So auditions are coming up really really fast for Tale of Two Cities. I don’t feel especially confident but I am trying to stay positive. It’s not that I think I am an awful actress or anything, and its not like I think I will do awful at auditions, but still. It is a scary thing to go up in front of people who you look up to (and maybe some people look up to you) and perform something that came from you ( I mean as much as any thing ever comes from you…which would be never…but you get what I am saying), something that no one (who really know) has every really said ” I think it is good” or ” I think you could add this or that”. Its just you, with your monolog that someone gave you to learn.

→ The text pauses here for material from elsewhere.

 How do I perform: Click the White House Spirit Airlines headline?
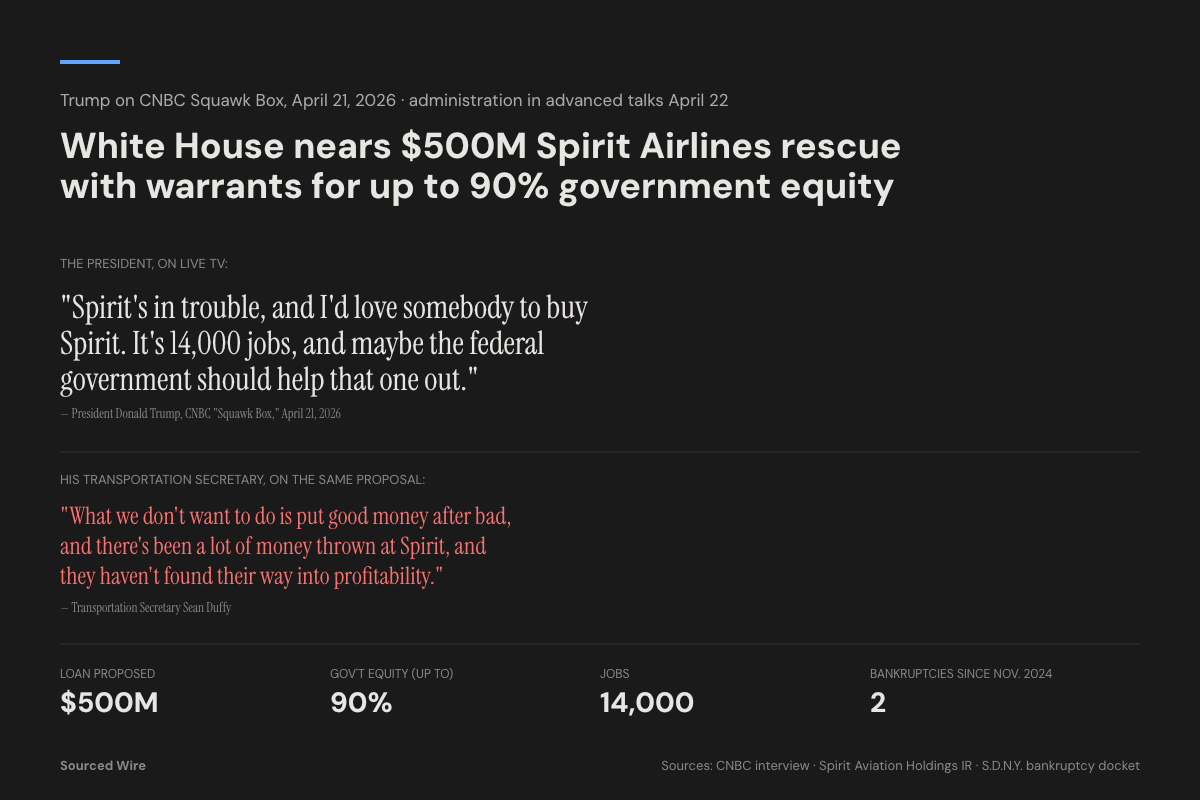(x=480, y=166)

And your name is called. And there you are, starting at the director. And you start. And then you go home and cry. And they you get the call backs. And then the cast list. And then you can breath. Oh well. I am just praying that God will give me the strength I need.
There are some other things about this audition that scares me.
1. I can not for the life of me do a good french accent. I sound like a drunk Russian trying to do a german accent but thinking a german accent is french.
2. I have not read the book. Try as I might, I can’t finish it. I mean I know the story. I have read half of the book. But still, its crippling.
3. I just played Anne in Anne of Green Gables. Are people going to expect more from me now? Maybe.
4. I really really really really really really want to get in. This is good. But if I don’t get in…
Any way now you feel my pain. Sorry for my jabber. I don’t keep a journal so I need something to jabber into. Hopefully my spelling is not that bad. I am not going back to edit today.